Aunque Washington sostiene que apunta a objetivos castrenses, Teherán denuncia bombardeos en localidades como Bushehr, sede de la única central nuclear en operación del país. La ofensiva ya alcanza el centro y el este del territorio; en Tabriz, a más de mil kilómetros del Golfo, las autoridades locales reportaron un muerto y varios heridos. Ante la escalada, el presidente iraní, Masud Pezeshkian, declaró: “La realidad es que hoy la República Islámica de Irán está inmersa en una guerra a gran escala”.
En cuanto a las bajas estadounidenses, el vocero del Pentágono, Sean Parnell, reconoció que cerca de 100 efectivos han sufrido algún grado de lesión desde el 7 de julio, la mayoría conmociones leves, y que 96% ya regresó al servicio. Parnell rechazó que exista ocultamiento y llamó invenciones a esas acusaciones, aunque la base de datos oficial pasó brevemente de 14 a 18 muertos y volvió después a la cifra anterior sin explicación. Por su parte, el último balance iraní, del viernes, reporta 50 muertos desde julio.

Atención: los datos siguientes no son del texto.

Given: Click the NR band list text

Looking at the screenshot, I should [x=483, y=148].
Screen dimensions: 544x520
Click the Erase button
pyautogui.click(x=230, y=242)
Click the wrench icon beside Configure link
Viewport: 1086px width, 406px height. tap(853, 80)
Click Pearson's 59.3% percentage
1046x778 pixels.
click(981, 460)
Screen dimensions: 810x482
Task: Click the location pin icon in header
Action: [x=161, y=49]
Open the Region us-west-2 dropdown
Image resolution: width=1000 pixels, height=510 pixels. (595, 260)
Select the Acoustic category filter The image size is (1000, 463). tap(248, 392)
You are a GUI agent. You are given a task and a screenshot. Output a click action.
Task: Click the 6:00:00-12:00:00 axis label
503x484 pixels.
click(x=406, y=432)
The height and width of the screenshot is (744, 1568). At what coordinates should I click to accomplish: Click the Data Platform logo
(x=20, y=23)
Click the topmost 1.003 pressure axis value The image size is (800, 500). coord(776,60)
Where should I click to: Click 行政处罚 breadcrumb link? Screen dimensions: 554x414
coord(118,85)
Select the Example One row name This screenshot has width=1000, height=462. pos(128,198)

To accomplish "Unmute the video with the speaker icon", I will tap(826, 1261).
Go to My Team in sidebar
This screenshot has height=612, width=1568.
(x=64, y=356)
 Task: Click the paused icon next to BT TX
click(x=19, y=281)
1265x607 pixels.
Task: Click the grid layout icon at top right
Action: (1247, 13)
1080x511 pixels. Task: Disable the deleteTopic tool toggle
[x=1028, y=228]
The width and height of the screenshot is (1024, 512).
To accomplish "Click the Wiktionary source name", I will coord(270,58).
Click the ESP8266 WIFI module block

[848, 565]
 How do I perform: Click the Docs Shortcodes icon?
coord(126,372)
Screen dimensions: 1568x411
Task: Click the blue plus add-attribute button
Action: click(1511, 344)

La respuesta de Teherán incluyó ataques contra Kuwait y Baréin, donde se alojan instalaciones estadounidenses, así como la activación de sirenas antiaéreas en Amán. Simultáneamente, la agencia marítima británica UKMTO reportó agresiones contra dos buques mercantes frente a Emiratos y Omán. Los hutíes de Yemen, aliados de Irán, anunciaron un bloqueo al crudo saudí por Bab el Mandeb, la principal alternativa a Ormuz.
Riad condenó el anuncio de los hutíes y Marco Rubio, secretario de Estado, pidió a la comunidad internacional proteger el tráfico marítimo. Como reflejo de la tensión, el barril de Brent superó los 90 dólares y la gasolina promedio en Estados Unidos volvió a los 4 dólares por galón, de acuerdo con datos del sector. En medio de la crisis, Catar, Egipto, Pakistán y Omán presentaron una propuesta de cese al fuego de 10 días para reabrir ambas rutas del Estrecho de Ormuz.